With a century behind it, jazz has had ample time to develop its own hagiography, with stories of its saints too numerous for even the most devout to keep track of. So along comes the Lost Jazz Shrines project— a national,
multiyear series of concerts recalling the music played at legendary venues like the Watts Zanzibar of Philadelphia, the Lincoln Theater
in Washington, San Antonio’s Eastwood, Newark’s Silver Saddle, and other dwelling places of the holy. A week ago, the Shrines project arrived in town for a three-day celebration of the musicians’ lofts of 1969­1979: places like Sam Rivers’s Studio Rivbea on Bond Street, Rashied Ali’s Ali’s Alley on Greene, and John Fischer’s Environ on lower Broadway.

The new jazz of the ’60s had first arrived
on the margins, in coffeehouses and basements. But a better solution turned out to be musician-occupied lofts, which could be rented cheaply (and illegally) and turned into mini­performance areas that came to seem less like clubs than they did church picnics and political rallies. Squatters from out of town like Anthony Braxton, David Murray, and Anthony Davis first found their places in the lofts, as did Stanley Crouch, as drummer, critic, and programmer. Joe Papp opened the Public up to the new music, record labels like India Navigation recorded it, and the clubs finally got the message, only to forget it again the next time the economy took a dive.

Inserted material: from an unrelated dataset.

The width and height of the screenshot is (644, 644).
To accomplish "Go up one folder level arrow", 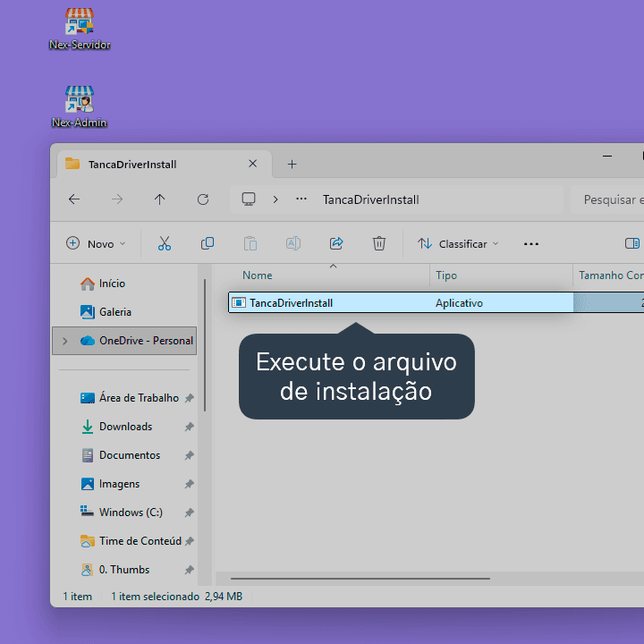I will click(160, 199).
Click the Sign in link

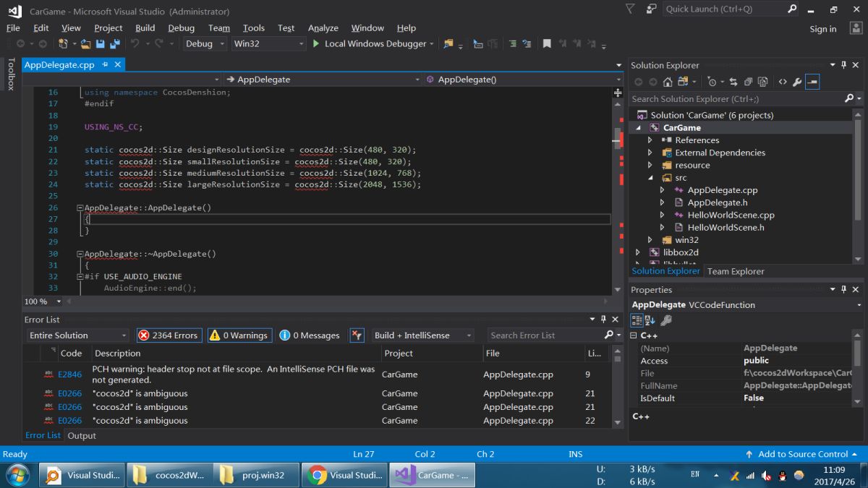[x=822, y=29]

The first evening was a major event, a re-creation by his former student, Marty Ehrlich, of the work of the late Julius Hemphill, a fine alto saxophonist with a Southwestern knack for distilling folk and pop materials into high art— including opera, dance, and theater. Half of the night was devoted to Hemphill’s Saxophone Sextet writing. It’s no secret that he was the true force behind the World Saxophone Quartet, and to say that he had found a means of bringing the fire of free jazz collectivity into the saxophone sections of the old swing bands would be true enough, but this fails to capture the variety and richness of Hemphill’s transformations. The compositions played on this evening, for example, ranged from the choirlike purity of “Opening” to the Ornette-ish broken lines and sound sweeps of “Mr. Critical” and the J.B. horn riffs of “Otis’ Groove.”

All six saxophonists were superb, but two were especially surprising: the seldom seen D.C. tenor Andrew White, normally identified with the astringency of John Coltrane, on this night played bar-walking, one-foot-in-thegutter vamps with a vibrato as wide as a storefront Holiness Church; and the new-to-me Aaron Stewart, a young player with a sound as big and authoritative as a tree. (The others were Ehrlich, Sam Furnace, Andy Laster, and the always agreeable baritonist Alex Harding, who gave the group buoyancy and sass.)

In the second half, a 16-piece band re-created Hemphill’s large group compositions of 20 years ago with the confidence of a working band (due, no doubt, to Ehrlich’s centrality Downtown over the years). The diversity of the work was impressive: the hymnlike “Children’s Song,” written for Bill T. Jones’s dance company; the multipart, soaring “Drunk on God,” originally conceived of as a recitative; “Bordertown,” a charming Tex-Mex ballad; and the closer, a terminally funky “Hard Blues.” This was music full of hoots and cries, yet also elegantly structured into barroom elegies and marching-band passacaglias.

On the second night at the Tribeca, Hamiet Bluiett’s Baritone Nation nicely recaptured the sense of a loft concert with a mix of talk, exhortation, joking, and lounging about on chairs and couches, his four-baritone sax line (James Carter, Pablo Cologero, Alex Harding, and himself) defying musical theory (and gravity) to jar to life old jazz standards such as “Broadway” and “Milestones.” When they broke out alto, bass, and contrabass clarinets, Hamiet’s musicians— he called them “low people”— plumbed the sonic depths even further. (At the third event, soprano saxophonist Jane Ira Bloom re-created her own loft days with singer Jay Clayton, and then updated some of her recent work with trombonist Julian Priester.)

Lost Jazz Shrines productions are a far sight from the lofts— class affairs with crisp production, beautiful program notes, panel discussions, and tasty buffets for the audience (who, as at the lofts, alas, were in small attendance). Unlike the grim received wisdom about free jazz, these performances reminded us just how in-the-tradition this music really was, how spiritual and physical it could be, and, especially in the case of Hemphill, how successfully the free playing of soloists could be translated to larger ensembles.

In May, the Lost Jazz Shrines project will be back at the Tribeca, this time with a salute to the old Five Spot, with three days of the music of Eric Dolphy, Rahsaan Roland Kirk, and George Russell’s Living Time Orchestra. Enough said?